The Clinical Data Coordinator (CDC) reports to the Oncology Physicians Network (OPN) Director of Clinical Trials and the OPN Clinical Project Manager. The CDC is responsible for the proper handling and reporting of source data for clinical research studies, and assists with the planning and implementation of all components of clinical research protocols, including pre-and-post research activities, in and outside the clinical setting. The CDC is also responsible for regulatory compliance for each study, patient scheduling and support, and ensuring protocol procedures are completed accurately, safely, and in a timely manner.

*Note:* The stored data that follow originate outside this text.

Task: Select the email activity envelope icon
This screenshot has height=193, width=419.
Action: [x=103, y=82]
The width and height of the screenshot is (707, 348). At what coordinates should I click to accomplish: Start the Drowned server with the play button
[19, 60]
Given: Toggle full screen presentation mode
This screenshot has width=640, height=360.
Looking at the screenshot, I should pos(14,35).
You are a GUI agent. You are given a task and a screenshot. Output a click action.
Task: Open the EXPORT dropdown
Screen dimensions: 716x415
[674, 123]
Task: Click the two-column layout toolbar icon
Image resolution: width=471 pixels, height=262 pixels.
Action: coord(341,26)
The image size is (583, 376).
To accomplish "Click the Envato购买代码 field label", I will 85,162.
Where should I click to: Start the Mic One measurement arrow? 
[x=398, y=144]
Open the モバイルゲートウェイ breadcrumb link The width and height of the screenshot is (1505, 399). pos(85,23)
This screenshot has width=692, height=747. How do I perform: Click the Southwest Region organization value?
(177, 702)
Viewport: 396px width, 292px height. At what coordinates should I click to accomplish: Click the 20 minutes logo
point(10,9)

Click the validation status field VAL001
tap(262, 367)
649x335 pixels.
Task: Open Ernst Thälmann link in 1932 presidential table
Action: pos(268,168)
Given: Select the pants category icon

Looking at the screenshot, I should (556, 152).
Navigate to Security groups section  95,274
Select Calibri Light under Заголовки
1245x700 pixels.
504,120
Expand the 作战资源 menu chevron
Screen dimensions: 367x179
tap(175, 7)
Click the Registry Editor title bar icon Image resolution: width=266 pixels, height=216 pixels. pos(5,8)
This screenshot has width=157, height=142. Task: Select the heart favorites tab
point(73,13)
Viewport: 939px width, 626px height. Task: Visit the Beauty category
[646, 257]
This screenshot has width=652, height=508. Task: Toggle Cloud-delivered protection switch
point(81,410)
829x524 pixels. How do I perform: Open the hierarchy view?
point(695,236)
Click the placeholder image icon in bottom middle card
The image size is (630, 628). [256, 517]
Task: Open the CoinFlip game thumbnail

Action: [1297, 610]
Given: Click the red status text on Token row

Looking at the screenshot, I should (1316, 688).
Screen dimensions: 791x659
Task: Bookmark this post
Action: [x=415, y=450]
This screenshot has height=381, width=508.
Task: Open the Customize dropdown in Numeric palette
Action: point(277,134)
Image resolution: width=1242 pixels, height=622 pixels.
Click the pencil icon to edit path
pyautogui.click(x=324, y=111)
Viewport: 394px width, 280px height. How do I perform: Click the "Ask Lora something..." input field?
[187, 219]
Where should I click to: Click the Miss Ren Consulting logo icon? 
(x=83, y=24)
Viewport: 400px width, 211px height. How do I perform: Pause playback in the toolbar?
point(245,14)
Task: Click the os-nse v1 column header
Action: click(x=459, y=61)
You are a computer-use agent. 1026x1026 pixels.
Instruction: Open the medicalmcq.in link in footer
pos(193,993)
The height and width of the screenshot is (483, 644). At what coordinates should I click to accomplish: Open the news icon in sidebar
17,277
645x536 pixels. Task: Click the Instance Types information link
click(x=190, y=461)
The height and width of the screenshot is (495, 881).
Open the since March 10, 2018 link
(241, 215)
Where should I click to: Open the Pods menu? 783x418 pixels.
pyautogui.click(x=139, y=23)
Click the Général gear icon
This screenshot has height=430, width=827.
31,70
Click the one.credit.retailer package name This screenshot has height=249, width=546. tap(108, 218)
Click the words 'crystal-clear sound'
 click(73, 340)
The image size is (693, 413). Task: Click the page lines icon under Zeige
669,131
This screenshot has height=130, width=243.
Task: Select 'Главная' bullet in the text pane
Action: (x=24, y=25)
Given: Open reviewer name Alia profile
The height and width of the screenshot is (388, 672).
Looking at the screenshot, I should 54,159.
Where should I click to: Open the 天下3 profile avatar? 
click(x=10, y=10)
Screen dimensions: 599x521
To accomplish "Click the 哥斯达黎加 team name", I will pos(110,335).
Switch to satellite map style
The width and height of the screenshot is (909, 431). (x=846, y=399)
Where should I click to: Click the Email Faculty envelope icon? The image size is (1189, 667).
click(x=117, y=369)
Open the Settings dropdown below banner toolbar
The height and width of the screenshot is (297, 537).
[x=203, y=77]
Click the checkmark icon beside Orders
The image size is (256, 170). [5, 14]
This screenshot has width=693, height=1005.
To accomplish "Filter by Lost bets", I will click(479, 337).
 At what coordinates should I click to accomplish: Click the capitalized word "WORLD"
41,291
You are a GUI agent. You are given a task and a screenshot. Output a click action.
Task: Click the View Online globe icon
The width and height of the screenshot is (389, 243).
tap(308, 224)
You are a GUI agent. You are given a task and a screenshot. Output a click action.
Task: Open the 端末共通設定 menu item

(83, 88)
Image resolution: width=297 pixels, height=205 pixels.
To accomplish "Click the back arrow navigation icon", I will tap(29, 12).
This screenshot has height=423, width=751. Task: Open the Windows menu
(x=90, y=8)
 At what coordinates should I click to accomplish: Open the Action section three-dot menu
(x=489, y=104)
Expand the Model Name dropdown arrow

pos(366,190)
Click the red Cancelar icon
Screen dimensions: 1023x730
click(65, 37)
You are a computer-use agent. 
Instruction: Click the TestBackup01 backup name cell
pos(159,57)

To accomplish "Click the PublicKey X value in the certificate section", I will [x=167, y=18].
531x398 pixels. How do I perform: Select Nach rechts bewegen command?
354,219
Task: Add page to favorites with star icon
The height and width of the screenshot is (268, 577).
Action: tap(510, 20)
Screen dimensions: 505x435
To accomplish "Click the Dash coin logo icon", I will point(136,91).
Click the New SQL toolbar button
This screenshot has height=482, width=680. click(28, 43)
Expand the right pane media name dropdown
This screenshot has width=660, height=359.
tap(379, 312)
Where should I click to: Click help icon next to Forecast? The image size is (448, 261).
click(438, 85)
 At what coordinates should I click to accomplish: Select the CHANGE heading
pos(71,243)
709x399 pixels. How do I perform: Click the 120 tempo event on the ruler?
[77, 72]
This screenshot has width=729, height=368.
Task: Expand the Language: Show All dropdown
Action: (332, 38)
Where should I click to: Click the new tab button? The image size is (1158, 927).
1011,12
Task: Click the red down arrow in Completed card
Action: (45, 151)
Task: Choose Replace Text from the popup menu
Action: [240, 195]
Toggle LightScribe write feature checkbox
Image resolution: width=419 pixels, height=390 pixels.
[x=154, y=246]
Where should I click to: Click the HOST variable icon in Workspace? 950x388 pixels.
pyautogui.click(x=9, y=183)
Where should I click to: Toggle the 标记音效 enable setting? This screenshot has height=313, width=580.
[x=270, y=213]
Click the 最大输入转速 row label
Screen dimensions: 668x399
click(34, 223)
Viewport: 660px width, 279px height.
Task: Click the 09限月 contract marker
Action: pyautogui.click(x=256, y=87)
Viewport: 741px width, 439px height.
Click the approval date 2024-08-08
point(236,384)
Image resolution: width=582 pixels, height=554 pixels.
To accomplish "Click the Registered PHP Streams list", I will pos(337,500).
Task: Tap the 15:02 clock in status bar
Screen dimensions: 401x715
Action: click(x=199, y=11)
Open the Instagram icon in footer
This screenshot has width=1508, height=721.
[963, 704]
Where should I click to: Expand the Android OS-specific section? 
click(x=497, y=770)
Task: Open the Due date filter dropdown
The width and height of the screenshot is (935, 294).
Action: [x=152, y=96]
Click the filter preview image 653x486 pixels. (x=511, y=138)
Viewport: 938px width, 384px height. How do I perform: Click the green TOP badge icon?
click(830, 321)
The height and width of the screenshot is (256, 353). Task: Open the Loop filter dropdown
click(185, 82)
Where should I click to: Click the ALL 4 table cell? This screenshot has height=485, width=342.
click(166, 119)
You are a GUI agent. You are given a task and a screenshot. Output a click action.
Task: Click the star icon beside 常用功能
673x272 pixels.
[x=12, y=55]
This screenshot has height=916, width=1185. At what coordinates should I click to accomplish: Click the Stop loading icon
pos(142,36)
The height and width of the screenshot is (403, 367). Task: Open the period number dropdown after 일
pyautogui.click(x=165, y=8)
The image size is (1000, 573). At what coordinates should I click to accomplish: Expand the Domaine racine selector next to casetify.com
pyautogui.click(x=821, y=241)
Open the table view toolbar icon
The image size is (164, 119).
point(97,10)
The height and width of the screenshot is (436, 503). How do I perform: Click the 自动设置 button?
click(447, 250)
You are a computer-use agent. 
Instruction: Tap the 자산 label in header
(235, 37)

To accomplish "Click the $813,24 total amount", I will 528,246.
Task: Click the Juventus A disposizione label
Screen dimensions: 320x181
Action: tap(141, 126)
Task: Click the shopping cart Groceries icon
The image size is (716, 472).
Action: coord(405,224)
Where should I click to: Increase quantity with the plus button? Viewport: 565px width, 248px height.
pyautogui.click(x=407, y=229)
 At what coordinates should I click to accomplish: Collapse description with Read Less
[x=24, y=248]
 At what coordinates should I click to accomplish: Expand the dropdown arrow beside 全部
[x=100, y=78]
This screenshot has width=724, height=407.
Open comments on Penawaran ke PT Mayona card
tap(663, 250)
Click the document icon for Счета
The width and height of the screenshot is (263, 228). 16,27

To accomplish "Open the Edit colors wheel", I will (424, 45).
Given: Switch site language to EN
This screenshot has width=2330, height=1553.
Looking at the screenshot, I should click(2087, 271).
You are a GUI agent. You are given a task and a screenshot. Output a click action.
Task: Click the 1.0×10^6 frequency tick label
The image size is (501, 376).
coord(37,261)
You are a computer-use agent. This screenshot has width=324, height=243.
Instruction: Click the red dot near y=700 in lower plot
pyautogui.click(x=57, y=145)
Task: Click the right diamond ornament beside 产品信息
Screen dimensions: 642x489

· Coordinate the activation and maintenance of clinical protocols, including, organizing study files, review and completion of submissions, amendments, and adverse event reports/safety reports as required by the OPN Scientific Review Committee, sponsor IRBs and regulatory agencies

· Capture and track regulatory work and study support work for sponsor billing

· Prepare other study materials as requested. These study materials include, but are not limited to, study order sets, enrollment logs, case report forms and drug accountability logs

· Ensure drug accountability and management, and manage other pharmacy needs such as lab kits, equipment and clinical supplies

· Participate in sponsor clinical trial training at site initiation visits, investigator meetings, etc. Help to develop and implements appropriate training and tools for study team members.

· Assist physicians and clinical staff in the identification, recruitment and enrollment of patients and develop strategies to increase enrollment and to meet clinical research protocol eligibility requirements

· Ensure patient enrollment and research activities comply with the established protocols, and regulatory and monitoring agency standards

· Review laboratory and clinic procedures and evaluations regularly to ensure protocol compliance

· Participate in conducting surveys and quality of life interviews of patients in research protocols

· Act as a liaison between OPN and site physicians and key clinical staff, as well as serving as the point of contact for sponsor personnel (scheduling and participating in Site Qualification Visits, Site Initiation Visits and patient Cycle Visits as needed) for assigned protocol(s).

· Collaborate with principal investigators, study sponsors and OPN clinical research staff to resolve study queries

· Oversee data management for research projects. Develop and manage systems to organize, collect, report and monitor data collection

· Travel to OPN affiliated sites throughout Southern California may be required

· Perform other related duties and participates in special projects, as assigned.